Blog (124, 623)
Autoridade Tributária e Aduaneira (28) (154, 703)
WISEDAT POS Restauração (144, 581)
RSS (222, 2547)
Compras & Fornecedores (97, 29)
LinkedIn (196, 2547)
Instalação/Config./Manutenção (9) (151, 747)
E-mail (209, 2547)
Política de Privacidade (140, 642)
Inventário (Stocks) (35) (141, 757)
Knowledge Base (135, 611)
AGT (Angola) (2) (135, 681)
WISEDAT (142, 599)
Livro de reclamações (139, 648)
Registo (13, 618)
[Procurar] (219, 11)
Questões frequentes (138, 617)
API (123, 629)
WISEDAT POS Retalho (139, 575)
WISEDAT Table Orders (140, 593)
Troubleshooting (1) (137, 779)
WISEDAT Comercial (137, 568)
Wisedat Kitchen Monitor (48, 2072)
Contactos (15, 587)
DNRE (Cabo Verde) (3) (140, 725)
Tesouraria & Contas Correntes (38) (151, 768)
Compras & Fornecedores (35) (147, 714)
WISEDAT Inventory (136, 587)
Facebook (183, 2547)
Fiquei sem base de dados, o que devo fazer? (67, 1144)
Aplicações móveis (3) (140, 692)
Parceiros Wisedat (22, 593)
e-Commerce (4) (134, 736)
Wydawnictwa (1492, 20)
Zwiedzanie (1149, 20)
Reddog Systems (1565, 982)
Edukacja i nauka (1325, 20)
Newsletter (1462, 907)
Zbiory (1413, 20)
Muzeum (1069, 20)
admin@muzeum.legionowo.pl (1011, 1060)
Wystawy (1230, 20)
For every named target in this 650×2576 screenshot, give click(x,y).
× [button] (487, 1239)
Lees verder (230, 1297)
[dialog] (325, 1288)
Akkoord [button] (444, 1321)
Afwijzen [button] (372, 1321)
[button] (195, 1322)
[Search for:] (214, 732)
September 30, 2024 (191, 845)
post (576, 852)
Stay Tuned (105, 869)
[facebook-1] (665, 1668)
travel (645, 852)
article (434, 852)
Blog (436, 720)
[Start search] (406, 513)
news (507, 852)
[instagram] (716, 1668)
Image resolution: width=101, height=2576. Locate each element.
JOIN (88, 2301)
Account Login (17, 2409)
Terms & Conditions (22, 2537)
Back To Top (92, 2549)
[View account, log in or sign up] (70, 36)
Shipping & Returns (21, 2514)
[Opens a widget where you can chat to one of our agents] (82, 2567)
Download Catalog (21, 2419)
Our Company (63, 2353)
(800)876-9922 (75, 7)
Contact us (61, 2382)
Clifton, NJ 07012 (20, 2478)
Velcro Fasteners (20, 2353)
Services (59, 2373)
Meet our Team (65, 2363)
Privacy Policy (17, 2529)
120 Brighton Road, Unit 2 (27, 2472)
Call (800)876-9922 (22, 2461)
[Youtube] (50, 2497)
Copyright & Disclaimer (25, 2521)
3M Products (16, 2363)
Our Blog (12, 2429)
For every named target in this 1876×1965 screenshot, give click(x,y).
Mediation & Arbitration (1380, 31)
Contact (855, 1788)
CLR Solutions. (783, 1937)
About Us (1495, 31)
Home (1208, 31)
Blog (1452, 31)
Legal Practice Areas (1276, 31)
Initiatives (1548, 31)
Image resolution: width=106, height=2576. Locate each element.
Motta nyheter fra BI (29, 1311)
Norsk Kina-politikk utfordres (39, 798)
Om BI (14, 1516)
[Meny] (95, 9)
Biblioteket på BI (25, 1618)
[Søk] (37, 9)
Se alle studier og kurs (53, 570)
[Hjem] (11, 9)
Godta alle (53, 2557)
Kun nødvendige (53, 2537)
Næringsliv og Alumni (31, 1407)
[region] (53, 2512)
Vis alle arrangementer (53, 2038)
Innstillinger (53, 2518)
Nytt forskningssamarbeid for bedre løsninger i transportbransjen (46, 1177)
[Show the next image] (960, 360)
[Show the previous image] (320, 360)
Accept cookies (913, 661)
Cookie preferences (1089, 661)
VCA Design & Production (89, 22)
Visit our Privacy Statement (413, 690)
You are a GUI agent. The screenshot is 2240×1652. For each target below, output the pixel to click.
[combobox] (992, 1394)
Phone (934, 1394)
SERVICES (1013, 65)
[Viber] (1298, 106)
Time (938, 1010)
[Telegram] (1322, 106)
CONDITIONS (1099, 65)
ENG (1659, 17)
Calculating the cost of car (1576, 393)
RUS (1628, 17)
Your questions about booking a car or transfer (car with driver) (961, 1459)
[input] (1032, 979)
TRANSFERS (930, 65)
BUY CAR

***

All that is wanted is the stretch of lines above from the one containing "Cookie preferences (1089, 661)" through the one containing "Your questions about", duplicated exactly.

**Answer to this problem**.
Cookie preferences (1089, 661)
VCA Design & Production (89, 22)
Visit our Privacy Statement (413, 690)
You are a GUI agent. The screenshot is 2240×1652. For each target below, output the pixel to click.
[combobox] (992, 1394)
Phone (934, 1394)
SERVICES (1013, 65)
[Viber] (1298, 106)
Time (938, 1010)
[Telegram] (1322, 106)
CONDITIONS (1099, 65)
ENG (1659, 17)
Calculating the cost of car (1576, 393)
RUS (1628, 17)
Your questions about booking a car or transfer (car with driver) (961, 1459)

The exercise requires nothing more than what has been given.